Re: Sydney Metro - Observations of an 80 year old.
TP
Tuesday, August 27, 2024 12:10 AM
Gadigal was deliberately not intended to be an interchange with Sydney Trains - something to do with the capacity limitations of Town Hall I believe. The interchanges are Martin Place, Central, Chatswood and Sydenham. When Metro West is open, Martin Place will be part of what is apparently one of the largest underground interchanges in the world, linking ESR Martin Place, metro Martin Place, metro Hunter Street and Sydney Trains Wynyard, not to mention the tram on the surface. There is already a barrier-free link between the ESR and metro at Martin Place.
The Bathurst St entrance to Gadigal is on the southern side of Bathurst, between Pitt and Castlereagh. The reason the platforms are so far apart at Martin Place and Gadigal is that the two tracks are a block apart through the city - one running under Pitt, one running under Castlereagh.

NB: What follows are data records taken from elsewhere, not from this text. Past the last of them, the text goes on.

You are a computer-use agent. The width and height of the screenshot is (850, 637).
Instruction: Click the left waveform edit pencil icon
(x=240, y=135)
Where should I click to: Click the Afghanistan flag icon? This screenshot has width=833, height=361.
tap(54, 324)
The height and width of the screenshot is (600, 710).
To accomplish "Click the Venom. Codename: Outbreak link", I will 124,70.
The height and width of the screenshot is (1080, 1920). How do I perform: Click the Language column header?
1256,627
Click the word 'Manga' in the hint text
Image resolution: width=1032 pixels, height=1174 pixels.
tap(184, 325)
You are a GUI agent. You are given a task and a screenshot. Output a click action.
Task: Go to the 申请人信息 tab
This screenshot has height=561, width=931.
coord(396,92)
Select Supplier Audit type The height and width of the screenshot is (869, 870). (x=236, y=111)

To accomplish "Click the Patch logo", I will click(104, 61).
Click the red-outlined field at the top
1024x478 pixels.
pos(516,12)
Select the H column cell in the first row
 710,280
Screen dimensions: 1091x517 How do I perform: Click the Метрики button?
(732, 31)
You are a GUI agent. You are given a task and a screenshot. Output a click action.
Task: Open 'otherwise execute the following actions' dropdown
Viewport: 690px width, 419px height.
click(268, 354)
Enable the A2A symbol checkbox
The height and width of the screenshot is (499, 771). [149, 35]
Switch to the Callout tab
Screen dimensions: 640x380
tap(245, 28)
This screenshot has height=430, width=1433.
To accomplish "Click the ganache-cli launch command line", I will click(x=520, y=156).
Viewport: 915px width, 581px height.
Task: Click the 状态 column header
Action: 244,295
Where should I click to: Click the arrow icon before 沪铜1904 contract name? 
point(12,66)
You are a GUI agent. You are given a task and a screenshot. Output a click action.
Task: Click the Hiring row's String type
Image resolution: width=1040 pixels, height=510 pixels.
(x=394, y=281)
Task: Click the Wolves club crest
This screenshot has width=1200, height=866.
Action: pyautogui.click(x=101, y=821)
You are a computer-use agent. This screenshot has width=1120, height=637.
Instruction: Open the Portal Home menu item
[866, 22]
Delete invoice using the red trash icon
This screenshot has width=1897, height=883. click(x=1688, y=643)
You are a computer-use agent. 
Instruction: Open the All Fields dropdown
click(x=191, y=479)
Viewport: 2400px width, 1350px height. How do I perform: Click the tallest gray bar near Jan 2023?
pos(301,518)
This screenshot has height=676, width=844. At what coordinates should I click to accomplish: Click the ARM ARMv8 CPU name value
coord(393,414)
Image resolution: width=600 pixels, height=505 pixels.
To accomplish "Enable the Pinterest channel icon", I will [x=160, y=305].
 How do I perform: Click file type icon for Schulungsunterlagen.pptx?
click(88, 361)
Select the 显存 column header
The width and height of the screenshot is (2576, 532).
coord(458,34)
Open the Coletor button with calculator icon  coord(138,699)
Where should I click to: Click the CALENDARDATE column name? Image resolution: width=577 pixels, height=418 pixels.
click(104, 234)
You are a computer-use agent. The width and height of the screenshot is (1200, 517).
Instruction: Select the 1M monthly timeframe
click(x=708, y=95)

Talking of air-raid shelters, I remember in my youth that there were still air-raid shelter signs in place at Town Hall and Wynyard, which I found rather odd as the roof of these stations is literally the street above. Anything that penetrated the street would be right in amongst the crowd underneath. Even deep underground stations were not immune, as the tragedy in Balham in London showed.
Tony P
On Tuesday 27 August 2024 at 09:27:46 UTC+10 Matthew Geier wrote:
On 27/8/24 01:50, Michael Lewis wrote:
> . One more note, the automatic trains stop with a jolt. The Tangara I
> caught at Martin Place, straight after - a nice connection - had a
> driver who made a perfectly smooth stop. --
>
The ATO selected by TfNSW from Alstom is not the best example of the
state of the art in GoA4 automation. I assume TfNSW specified 'tried and
proven' system, so we got something older. Only they they then also
specified 100km/hr top speed instead of the usual 80km/hr and messed up
all the implied heuristics the system collected over the years in
service on other railways.
They had to spread out the speed code steps to cater for the higher top
speed. This appears to have messed up the braking profile. Also I don't
think their choice of vendor for load cells to measure train weight was
good - the trains appear to have trouble adjusting to changing weight of
their load. This is old mature tech, they shouldn't missing their
braking targets at all.
Siemens got the O&M for Metro West and the airport. My experience riding
other GoA4 lines is the Siemens/Invensys system has a much better
auto-driver.
The trouble with the human drivers, is not all take pride in their train
handling skills. A driver who cares about their craft will beat
automation every time, but there are not enough of them to operate a
network.
One of the public reason Singapore went to GoA4 wasn't to save money on
train drivers, it was because they had trouble 'recruiting train
operators of the calibre they expected'. The job offered just wasn't
attracting the kind of people they wanted.